Because I haven’t used the other systems, I can’t comment on their effectiveness.
The newer systems tend to advertise themselves as taking very little time, probably because one of the big turn-offs to using Holosync is the time it takes, although the price also plays a part.
This does assume that you only benefit at the end, whereas my experience suggests that you benefit as soon as you approach the whole thing in the right way.
Dremel For The Mind
How you approach brainwave entrainment when you use it will affect the outcome you get. Aside from extreme reactions (which I’ll get to in a minute), it’s understanding your responses and using Holosync as a tool rather than a magic bullet that creates real change.
It’s a bit like buying a hammer and then expecting it to put up shelves all by itself.
The problem is, all these programs are sold as miracle cures.

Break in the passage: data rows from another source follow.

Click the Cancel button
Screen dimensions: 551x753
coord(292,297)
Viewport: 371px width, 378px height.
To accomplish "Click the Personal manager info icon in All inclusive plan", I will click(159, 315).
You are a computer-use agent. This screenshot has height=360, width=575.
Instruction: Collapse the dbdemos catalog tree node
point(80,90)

When I first started, I imagined all I had to do was listen and I’d be miraculously transformed from a depressive, ex-anorexic struggling with severe self-esteem issues, into the confident, outgoing person I could only ever be in interviews.
It didn’t work like that.
It was only when I realized I had to actually engage during meditations, really explore the material coming up, that anything improved.
Does Holosync work?
That is a really difficult question to answer. Holosync, and every other brainwave entrainment program for that matter, faces the same problem that doctors do with medications.
People are affected in very different ways by the same thing. I’m allergic to SRI anti-depressants and certain common antibiotics, for example, but many people can take them without issues.
I think the same thing applies to Holosync. It will affect everybody differently.
Since I first started using it – and writing about it – I’ve had people write to me asking if I think they should do it themselves.
A number of friends have also been tempted. But I always sound a warning that just because I am having positive results, they shouldn’t expect the same thing.
Some people feel nauseous, get leg twitches or become depressed.
As far as I can tell from my own experience, it does work.
Just in the last few months, I’ve experienced dramatic internal changes, having decided to make healing a full-time focus until I had resolved some of the deeply-rooted issues that had been bugging me.
I would welcome more large scale scientific study into the use of binaural beats in creating long-term positive change in people, but for the moment, I’m happy to rely on my own experience.
It hasn’t been exactly easy, but it definitely got easier when I started to engage with the process. I doubt very much whether I would have been able to resolve as much as I have as quickly without it.
Of course, if my brain explodes tomorrow, it’ll be a word to the wise for everybody.